- Yapılacak iş
Aşağıdaki kitle fonlama yazısında "Hepimizin hayalleri var" ifadesinden "suyu işlevi gördü." ifadesine kadar olan kısmı hiç değiştirmeden yazın.

- Belge alıntısı
.....

Hepimizin hayalleri var ama çok azımız onları gerçekleştirecek paraya sahip. Bu açmazı çözüp rüyaları gerçeğe dönüştürmenin en pratik yöntemlerinden biri de internet sayesinde can bulan kitle fonlama (crowdfunding). Ortak hayallare sahip olanların bütçelerini inandığı birinde toplayarak sermayeyi sağlaması olarak özetleyebiliriz. En güzeli; bu modelde girişimci de yatırımcı da tüketici de kazanıyor (mikro-yatırımcı olarak desteklediğiniz proje hayata geçtiğinde o ürün ya da hizmete ek bir ücret ödemeden sahip oluyorsunuz örneğin).
Bu modelle 2007 yılında Sellaband sitesi sayesinde tanışmış, birkaç gazete yazımda daha nimetlerinden dem vurmuştum (meraklısına: 1, 2, 3, 4). Türkiye’de de nice yüz akı projede bu model can suyu işlevi gördü.
Uluslararası ölçekte bu akımın sivrilmiş iki sitesi var: Kickstarter ve Indiegogo. İkisinde de sıkça dolanıp ne var ne yok bakıyorum. Şahsen fonlayıp desteklediğim birkaç projenin ötesinde, normalde hayata geçmesi imkansız ilginç nice fikrin bir bir gerçeğe dönüşünü izlemek, yaratıcı girişimciliği gözlemek adına gerçekten heyecan verici.
Son blog yazılarımda dikkatinizi çekmiş olmalı; cihazlara işlev tanımlama, birbiriyle konuşturma konusuna ilgim her geçen gün artıyor. İnternete bağlanabilir ve programlanabilir ürünleri temel alan bu heves bazen mantığı zorlayan bütçelere boyun eğmeyi gerektirebiliyor.

.....

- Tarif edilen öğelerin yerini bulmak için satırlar
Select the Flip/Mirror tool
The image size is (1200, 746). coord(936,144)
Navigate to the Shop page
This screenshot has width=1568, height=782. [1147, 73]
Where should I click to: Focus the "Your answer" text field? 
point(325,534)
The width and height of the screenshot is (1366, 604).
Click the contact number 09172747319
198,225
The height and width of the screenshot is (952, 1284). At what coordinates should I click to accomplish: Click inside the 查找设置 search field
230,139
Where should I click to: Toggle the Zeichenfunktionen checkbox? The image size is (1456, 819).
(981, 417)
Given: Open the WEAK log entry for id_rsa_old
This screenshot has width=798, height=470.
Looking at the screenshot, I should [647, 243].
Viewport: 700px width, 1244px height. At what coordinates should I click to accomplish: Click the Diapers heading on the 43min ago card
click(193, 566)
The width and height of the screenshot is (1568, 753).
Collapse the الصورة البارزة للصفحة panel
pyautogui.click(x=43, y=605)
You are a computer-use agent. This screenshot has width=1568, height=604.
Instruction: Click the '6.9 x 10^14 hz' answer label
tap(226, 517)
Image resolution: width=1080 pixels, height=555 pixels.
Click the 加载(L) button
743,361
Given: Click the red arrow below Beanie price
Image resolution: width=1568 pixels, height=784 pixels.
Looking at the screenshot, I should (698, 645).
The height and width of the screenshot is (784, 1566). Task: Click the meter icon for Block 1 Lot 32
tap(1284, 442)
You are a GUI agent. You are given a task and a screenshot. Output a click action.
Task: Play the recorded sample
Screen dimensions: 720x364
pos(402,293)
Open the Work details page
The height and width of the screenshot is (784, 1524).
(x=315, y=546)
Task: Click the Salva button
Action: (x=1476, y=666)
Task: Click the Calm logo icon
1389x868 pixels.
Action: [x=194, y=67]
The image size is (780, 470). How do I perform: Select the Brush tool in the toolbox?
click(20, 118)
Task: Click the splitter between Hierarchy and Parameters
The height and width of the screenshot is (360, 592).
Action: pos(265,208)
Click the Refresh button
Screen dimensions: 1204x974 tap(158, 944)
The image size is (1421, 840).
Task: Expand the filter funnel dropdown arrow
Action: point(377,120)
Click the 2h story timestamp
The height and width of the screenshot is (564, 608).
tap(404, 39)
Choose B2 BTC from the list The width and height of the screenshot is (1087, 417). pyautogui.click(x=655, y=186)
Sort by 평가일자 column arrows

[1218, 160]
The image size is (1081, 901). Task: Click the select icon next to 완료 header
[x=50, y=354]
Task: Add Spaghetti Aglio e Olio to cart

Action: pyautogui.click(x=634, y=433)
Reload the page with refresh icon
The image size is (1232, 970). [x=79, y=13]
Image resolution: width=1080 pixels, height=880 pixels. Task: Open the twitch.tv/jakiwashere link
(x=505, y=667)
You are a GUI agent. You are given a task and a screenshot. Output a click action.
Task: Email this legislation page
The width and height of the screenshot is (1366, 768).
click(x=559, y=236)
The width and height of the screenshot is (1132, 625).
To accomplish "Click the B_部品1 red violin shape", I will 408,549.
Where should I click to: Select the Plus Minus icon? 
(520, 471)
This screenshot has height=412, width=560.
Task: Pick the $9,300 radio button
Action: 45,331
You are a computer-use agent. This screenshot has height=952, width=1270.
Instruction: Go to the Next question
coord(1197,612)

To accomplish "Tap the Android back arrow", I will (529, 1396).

.....

- Görevin çözümü
Hepimizin hayalleri var ama çok azımız onları gerçekleştirecek paraya sahip. Bu açmazı çözüp rüyaları gerçeğe dönüştürmenin en pratik yöntemlerinden biri de internet sayesinde can bulan kitle fonlama (crowdfunding). Ortak hayallare sahip olanların bütçelerini inandığı birinde toplayarak sermayeyi sağlaması olarak özetleyebiliriz. En güzeli; bu modelde girişimci de yatırımcı da tüketici de kazanıyor (mikro-yatırımcı olarak desteklediğiniz proje hayata geçtiğinde o ürün ya da hizmete ek bir ücret ödemeden sahip oluyorsunuz örneğin).
Bu modelle 2007 yılında Sellaband sitesi sayesinde tanışmış, birkaç gazete yazımda daha nimetlerinden dem vurmuştum (meraklısına: 1, 2, 3, 4). Türkiye’de de nice yüz akı projede bu model can suyu işlevi gördü.